### Tarefa
Retome as críticas de cinema a partir da última frase e continue a escrevê-las.

Categoria: Cinemadas

  • The Rum Diary

    tinha aqui dito o quanto ansiava por ver este filme,depois de ter lido o livro. O resultado dessa expetativa? Bom, positivo ele é. O filme é engraçado, entretém, o cenário e o ambiente estão bem conseguidos (ainda que não tão exóticos e excitantes quanto descritos no livro), mas fica na boca aquele gosto de quero mais.

    Dando de barato que o estilo de escrita do Hunter S. Thompson é dos mais complicados de se adaptar ao cinema ou ao que quer que seja (o Fear and Loathing in Las Vegas é melhor, mas não é brilhante), fico com a sensação que o material dava azo a que se fizesse melhor.

    Foi omitido um personagem brutal (Yeamon), o que tomou algum do seu lugar é meio insonso (Sanderson) e fez com que algumas cenas essenciais se ressentissem, nomeadamente e sem revelar demasiado a quem não viu, a prisão e o carnaval. Faltaram a estas essencialmente o desvario com que Thompson incendiou o livro.

    Por fim, não posso deixar de referir duas coisas. A primeira é uma metáfora utilizada por uma das personagens, que diz que, querendo construir 10 hotéis (ou algo parecido), diz primeiro à população que irá construir 100, depois “negoceia”, “cede” a fazer só 10, e passa por benevolente. Isto é uma receita antiga, e exatamente aquilo que contínua e diariamente tem sido feito ao povo português.

    A outra é que a Amber Heard… até me esqueci o que ia dizer. Fica pra pensar.

  • La piel que habito

    Glorioso regresso do Banderas ao colo do pai Almodovar, que apresenta aqui o seu melhor filme desde Hable con Ella. É menos chocante e “terrorífico” do que foi propagandeado, mas ainda assim, um thriller daqueles.

    O Banderas é um renomado cirurgião plástico que, desde que a mulher se suicidou após ter tido o seu corpo completamente queimado num acidente de viação, dedica o seu tempo a tentar desenvolver um novo tipo de pele humana, mais resistente do que a original. Para esse efeito, mantém cativa como cobaia na sua mansão uma mulher, completamente controlada pelo doutor e pela sua fiel governanta.

    Além da tragédia da viuvez, descobrimos em seguida que a filha de ambos também cometeu suicídio após ter sido vítima de violação. Esta sequência de acontecimentos do passado e do presente vai sendo apresentada de forma intercalada, até termos lentamente todas as peças do complexo puzzle em que as personagens estão envolvidas, sendo tudo isto temperado com ingredientes que Almovodar habitualmente utiliza (mães/mulheres a ditar o rumo do enredo, pais/infâncias problemáticas), mas de uma forma muito mais sóbria (menos melodramática).

    Juntem-se a isto brilhantes interpretações e uma banda-sonora excelente como do costume e, a par do Drive, o filme de 2011 que mais gostei, até agora.

  • Filme do Desassossego

    Antes de mais, é preciso ter tomates e muita criatividade para adaptar um livro destes. Felizmente o João Botelho teve os dois. Um livro que não é bem um livro deu num filme que não é bem um filme, um desfile de personagens ridículas em momentos oníricos, espelhando na Lisboa actual os devaneios e fragmentos de uma mente brilhante numa outra Lisboa.

Entradas tiradas de uma coleção:

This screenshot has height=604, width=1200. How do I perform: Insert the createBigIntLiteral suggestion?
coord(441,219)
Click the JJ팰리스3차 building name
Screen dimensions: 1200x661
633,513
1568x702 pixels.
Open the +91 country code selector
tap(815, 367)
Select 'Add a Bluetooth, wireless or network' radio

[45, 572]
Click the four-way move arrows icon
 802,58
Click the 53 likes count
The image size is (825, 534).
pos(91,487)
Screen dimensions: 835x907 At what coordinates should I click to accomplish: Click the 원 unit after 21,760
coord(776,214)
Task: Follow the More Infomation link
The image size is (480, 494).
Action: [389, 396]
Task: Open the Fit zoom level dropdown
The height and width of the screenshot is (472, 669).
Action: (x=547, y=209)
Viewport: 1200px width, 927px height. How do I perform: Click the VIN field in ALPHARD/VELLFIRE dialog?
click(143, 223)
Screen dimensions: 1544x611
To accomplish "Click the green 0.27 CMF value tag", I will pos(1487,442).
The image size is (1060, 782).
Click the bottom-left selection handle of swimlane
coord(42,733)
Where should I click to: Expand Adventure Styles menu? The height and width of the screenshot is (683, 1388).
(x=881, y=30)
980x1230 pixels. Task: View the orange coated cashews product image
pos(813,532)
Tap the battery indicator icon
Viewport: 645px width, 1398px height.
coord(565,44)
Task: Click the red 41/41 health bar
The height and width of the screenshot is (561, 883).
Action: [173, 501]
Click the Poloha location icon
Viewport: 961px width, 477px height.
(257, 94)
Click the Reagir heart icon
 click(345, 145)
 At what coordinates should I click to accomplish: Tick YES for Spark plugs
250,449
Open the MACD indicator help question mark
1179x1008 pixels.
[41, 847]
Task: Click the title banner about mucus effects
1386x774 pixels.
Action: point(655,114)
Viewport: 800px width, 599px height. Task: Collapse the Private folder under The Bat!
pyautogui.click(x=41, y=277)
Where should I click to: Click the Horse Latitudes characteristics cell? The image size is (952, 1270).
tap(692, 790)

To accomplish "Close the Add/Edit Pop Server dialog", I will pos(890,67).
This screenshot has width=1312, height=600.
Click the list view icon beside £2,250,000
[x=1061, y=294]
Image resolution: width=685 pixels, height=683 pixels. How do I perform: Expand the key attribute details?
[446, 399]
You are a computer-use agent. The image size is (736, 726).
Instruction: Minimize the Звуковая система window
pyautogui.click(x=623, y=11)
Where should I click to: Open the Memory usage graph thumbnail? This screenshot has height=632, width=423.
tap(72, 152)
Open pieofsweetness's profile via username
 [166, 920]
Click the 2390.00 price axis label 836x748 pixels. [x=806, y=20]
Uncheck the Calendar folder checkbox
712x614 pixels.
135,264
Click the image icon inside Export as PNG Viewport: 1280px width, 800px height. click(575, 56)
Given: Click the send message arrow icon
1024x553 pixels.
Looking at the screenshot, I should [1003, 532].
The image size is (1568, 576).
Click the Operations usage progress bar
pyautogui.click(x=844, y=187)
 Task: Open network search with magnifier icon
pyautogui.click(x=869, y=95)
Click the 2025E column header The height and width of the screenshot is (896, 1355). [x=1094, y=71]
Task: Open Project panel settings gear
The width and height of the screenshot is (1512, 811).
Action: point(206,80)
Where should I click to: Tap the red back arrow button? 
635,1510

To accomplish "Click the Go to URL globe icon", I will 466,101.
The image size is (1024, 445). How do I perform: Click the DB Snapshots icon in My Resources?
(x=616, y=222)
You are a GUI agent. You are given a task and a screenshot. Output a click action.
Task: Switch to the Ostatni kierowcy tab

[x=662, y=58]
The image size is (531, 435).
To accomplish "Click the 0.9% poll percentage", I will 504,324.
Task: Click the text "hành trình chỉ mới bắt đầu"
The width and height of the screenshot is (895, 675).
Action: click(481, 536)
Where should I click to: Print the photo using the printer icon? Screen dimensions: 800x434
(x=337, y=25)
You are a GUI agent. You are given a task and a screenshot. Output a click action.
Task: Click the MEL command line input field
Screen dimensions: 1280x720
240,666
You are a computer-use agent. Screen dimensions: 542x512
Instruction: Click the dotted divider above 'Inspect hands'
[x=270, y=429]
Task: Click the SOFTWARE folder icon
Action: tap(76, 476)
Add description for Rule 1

### Resposta
    É claro que é difícil conferir visibilidade a um filme destes, mas é um enorme prazer ouvir as declamações do brilhante texto pessoano, e assistir a cada um dos momentos musicais (sem eles o filme não seria tão bom), começando desde logo com o Manuel João Vieira a atropelar o Aznavour, do qual deixo o curto excerto que está no youtube, mais o da Carminho, que com certeza toca.

    Assim de cabeça, dos filmes portugueses de que mais gostei.

  • Australian Rules

    Antes de mais, Australian Rules é um desporto que não é rugby, não é futebol, não é futebol americano; nem sei bem explicar o que é, apesar de volta e meia assistir quando apanho um jogo a dar na Eurosport. São 18 para 18 num campo oval com uma bola oval, todos de manga cava, 4 traves (3 balizas) de cada lado e porrada de meia noite durante todo o jogo.

    Este é um filme australiano que retrata uma equipa de juniores de Australian Rules numa pequena vila piscatória do outback, fortemente dividida entre brancos e aborígenes. Aparentemente os putos não são afectados pela tensão racial, sendo os protagonistas (do filme e da equipa) amigos inseparáveis, apesar de cada um pertencer a uma etnia diferente.

    No entanto, quando o aborígene não recebe (injustamente) o prémio de melhor jogador da final do campeonato, a sua revolta despoleta uma série de eventos trágicos que põem a nu a tensão e a paz podre que existiam.

    Uma boa e pertinente história, que peca por ter sido realizada de forma um bocado ingénua (as cenas de jogo por exemplo são ridículas, de tão amadoras). Tem, no entanto, bons desempenhos por parte dos miúdos e o condão de chamar a atenção para um problema que durante muito tempo foi negligenciado na Austrália (o filme é de 2002).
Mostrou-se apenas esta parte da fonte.